Now that BA.5 is here in full force, we need to stay vigilant. This means following vaccination recommendations and all the other ways we can prevent infection, such as improving indoor ventilation in schools and wearing masks when in crowded public settings where the vaccination status of individuals is unknown, and likely not up-to-date.

“For many of us, it’s time for a booster.”

Eddy Bresnitz

For many of us, that means it’s time for a booster. When a second booster was first recommended in April, I initially opted to wait, even though I was over 50. Cases were relatively low, I was in good health, and I wanted to save my second booster for when I’d most likely need it. I ended up getting it in June so that I could attend a four-day conference later that month. (Despite the requirement that all approximately 1,500 attendees be vaccinated and wear masks at the meetings, 19 people were diagnosed with COVID-19 during or soon after the conference.)

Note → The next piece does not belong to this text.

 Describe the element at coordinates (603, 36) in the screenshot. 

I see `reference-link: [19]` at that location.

However, less than half of fully vaccinated people in the United States have gotten one booster shot — and only around one-quarter have received two.

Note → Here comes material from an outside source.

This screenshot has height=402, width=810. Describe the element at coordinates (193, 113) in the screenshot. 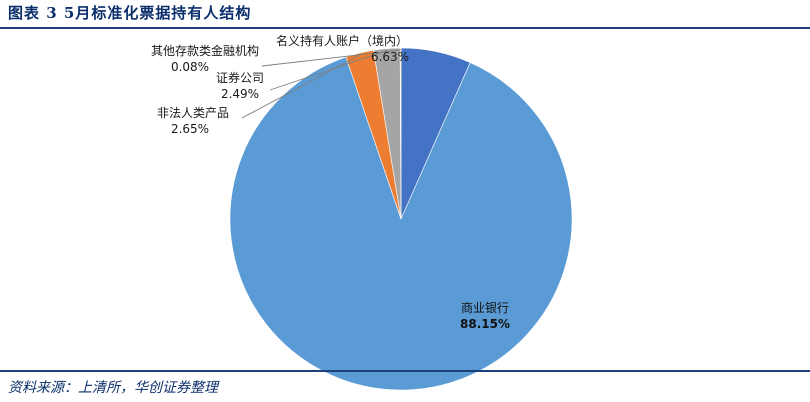

I see `slice-label-non-legal-person-products: 非法人类产品` at that location.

We need to work on that, as well as the rate of vaccinations among children between 6 months and 4 years of age, who became eligible last month. These vaccines can prevent illness not just in children but also among all the adults in their lives, many of whom may be vulnerable to severe illness and death — this is even more true now, since BA.5 became dominant.

We need to keep encouraging public health officials, health-care practitioners, and caregivers to vaccinate children over the summer before returning to a school environment, where COVID-19 can spread more easily.

Last month, following the FDA’s vaccine advisory committee’s advice, the agency required that future booster doses should be updated to be more effective against BA.5 and a related version, BA.4. The challenge now is to develop and produce this new formulation quickly, and in sufficient quantity, to vaccinate the public before an expected COVID-19 upsurge in the fall. (And hope that it will still be helpful by then, given the rapid evolution of the virus, and that people will actually get it once it’s available.)

So there’s a lot we can’t predict. But thinking all is well, and that we can forgo vaccines and throw out our masks, is not a protective option. We need to take steps now to prevent an explosion of cases in the cooler months when we move indoors.